One was that § 1030 is fundamentally a criminal statute and “`ambiguity concerning the ambit of criminal statutes should be resolved in favor of lenity.’” LVRC Holdings LCC v. Brekka, supra. The rule of lenity is based on the premise that people should not have to guess at what a criminal statute forbids, which means courts should avoid expanding the scope of a statute unless such an expansion is clearly supported by the language of the statute or the legislative history surrounding its adoption. Neither was true here.

The Ninth Circuit found that “[n]othing in [§ 1030] suggests that a defendant's liability for accessing a computer without authorization turns on whether the defendant breached a state law duty of loyalty to an employer”. The court found, instead, that the whether an employee’s actions were authorized “depends on actions taken by the employer. . . . If the employer has not rescinded the defendant’s right to use the computer, the defendant would have no reason to know that making personal use of the company computer in breach of a state law . . . duty to the employer would constitute” a crime under § 1030. LVRC Holdings LCC v. Brekka, supra.

The Ninth Circuit therefore held that in deciding whether Brekka accessed LVRC’s computers without authorization/by exceeding authorized access, it had to apply the plain language of § 1030. It found that because there was “no dispute that Brekka was given permission to use LVRC’s computer and that he accessed documents or information to which he was entitled by virtue of his employment”, Brekka did not access the LVRC computers without authorization in violation of § 1030. LVRC Holdings LCC v. Brekka, supra. The Ninth Circuit affirmed the district court’s granting Brekka summary judgment on LVRC’s claims, which meant the case was over.

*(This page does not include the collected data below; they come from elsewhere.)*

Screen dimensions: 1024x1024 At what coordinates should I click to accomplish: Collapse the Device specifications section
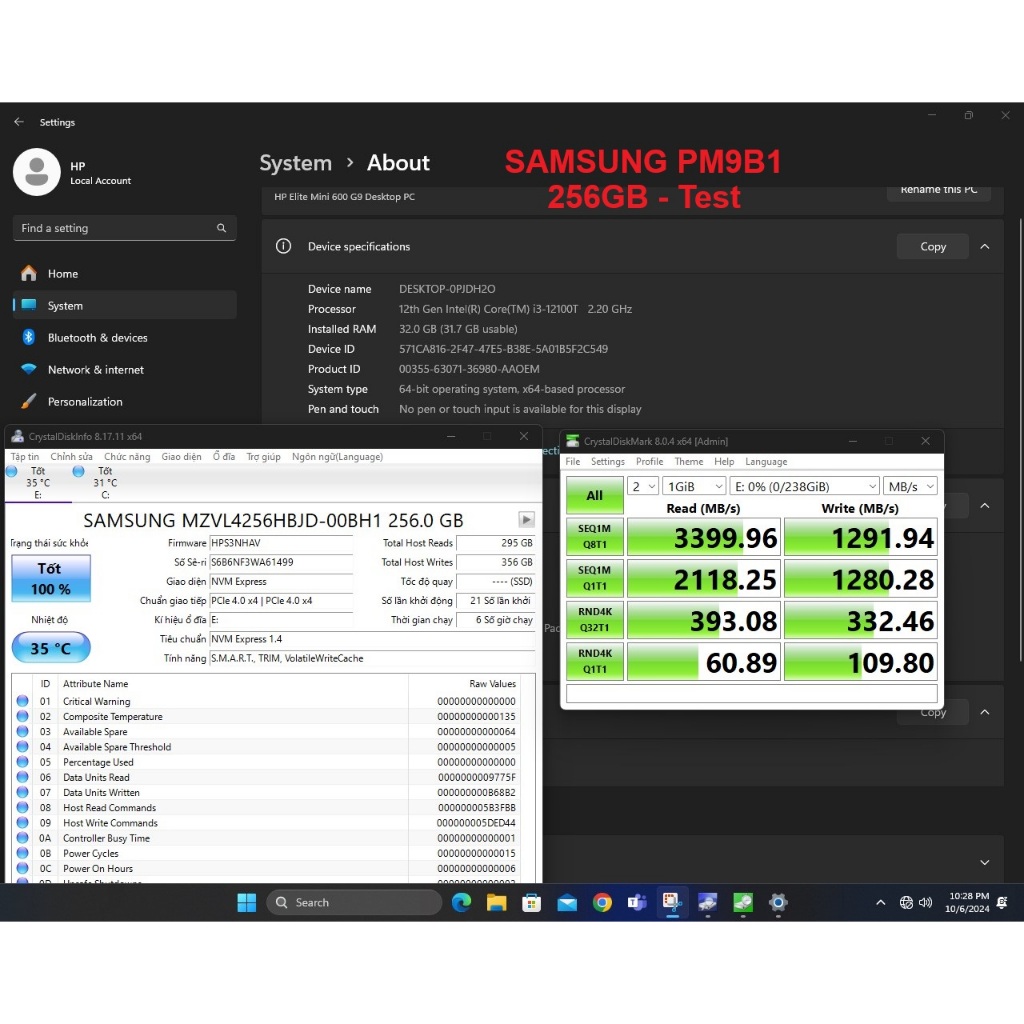tap(985, 247)
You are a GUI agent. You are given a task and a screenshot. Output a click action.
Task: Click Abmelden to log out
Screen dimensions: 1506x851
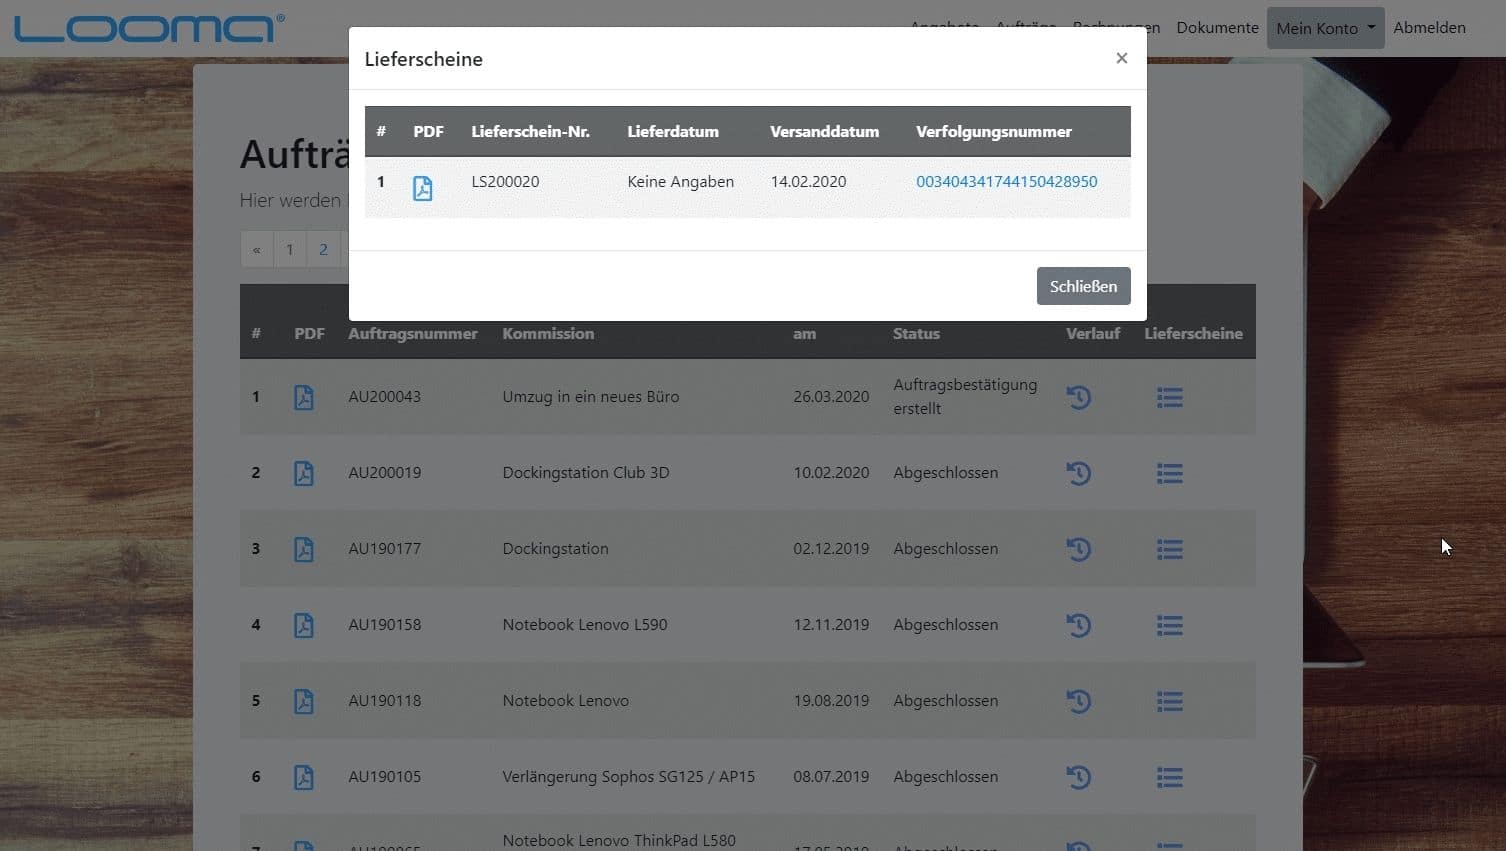tap(1429, 28)
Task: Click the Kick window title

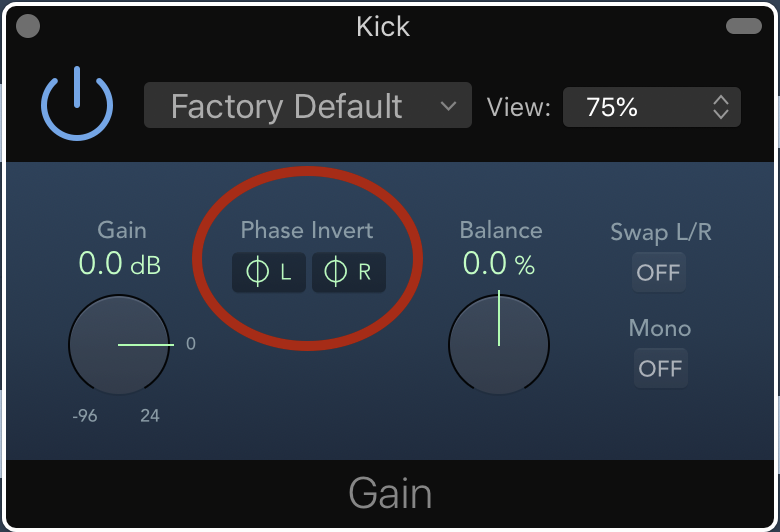Action: pos(383,26)
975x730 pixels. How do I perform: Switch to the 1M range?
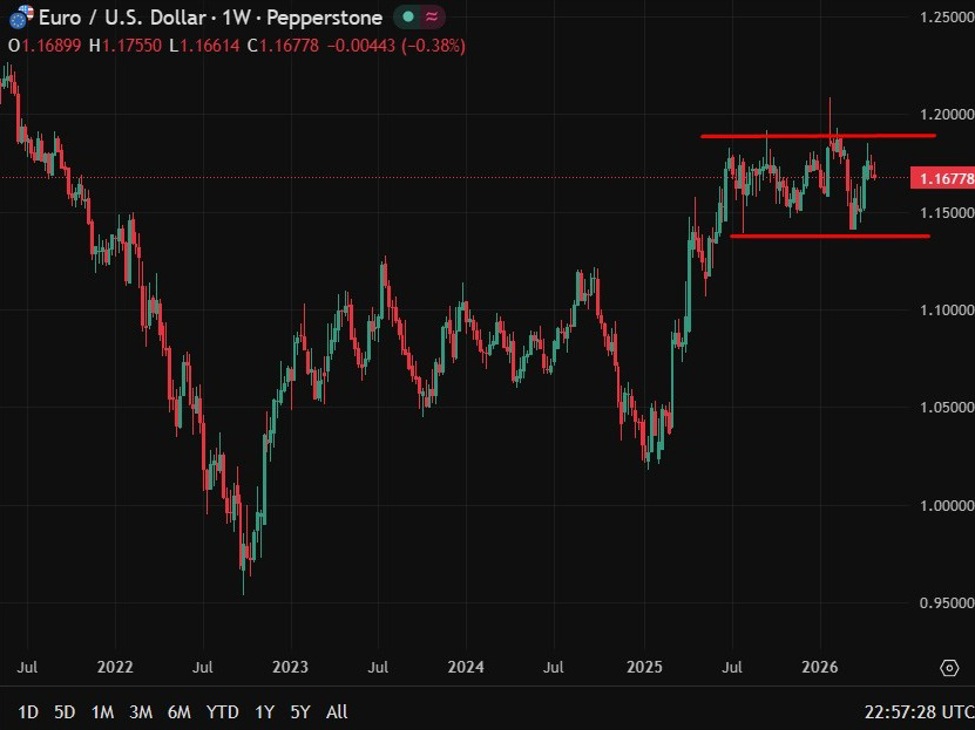tap(102, 712)
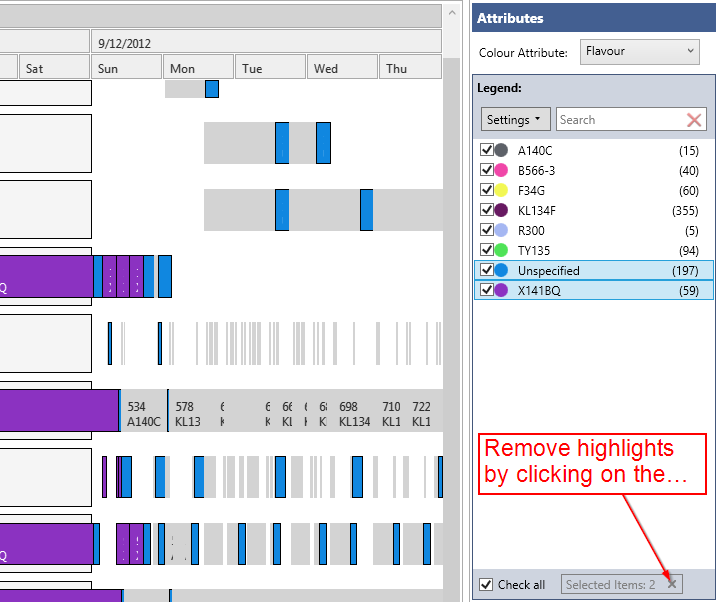This screenshot has height=602, width=718.
Task: Open the Settings dropdown in the legend
Action: 516,120
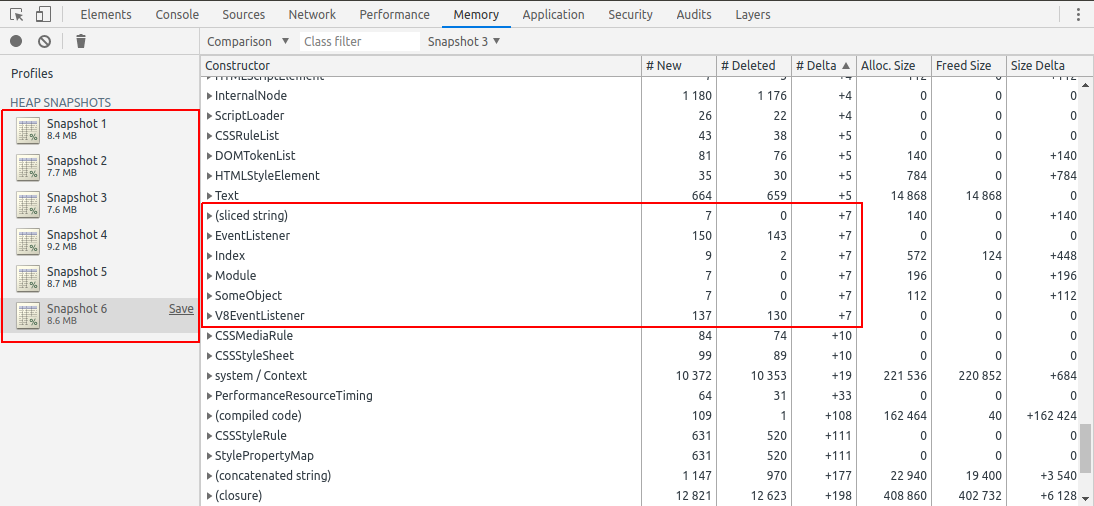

I think the Ninth Circuit got it right. As I noted in an earlier post, the Seventh Circuit’s position in Citrin -- that we can consider employee disloyalty in deciding whether or not someone exceeded authorized access or acted without authorization – distorts what the § 1030 “access” crimes are about. They are essentially burglary or trespass crimes; they criminalize “going somewhere” in a computer you’re not supposed to be. "Access" crimes are about property control; they let the owners of computers set boundaries which define who can legitimately “enter onto” and make use of computer property, just as "trespass" crimes let owners of real property define who can legitimately enter onto their physical property.

The only legitimate inquiry in a § 1030 “access” crime case, then, is whether the defendant intentionally or knowingly “entered onto” computer property without being authorized to do so. Now, the § 1030 crimes all include an additional element: that I somehow cause damage as the result of my unauthorized access. This element, however, is separate and distinct from the issue of unauthorized access. In analyzing a § 1030 "access" charge, a court must first decide if the person accessed a computer without being authorized to do so; if they did, and only if they did, the court then decides if they caused damage by gaining such access.

It's erroneous to conflate the “access” and “damage” elements of these crimes. As I noted in an earlier post, if we want to incorporate the employee’s “evil purpose” into a criminal charge (or a civil claim) under the § 1030 provisions, we can do that by adding a new crime . . . the faithless employee who abuses or ignores authorization crime. Doing that would be consistent with the rule of lenity because it would put people on notice that faithlessness can bring added civil or criminal liability.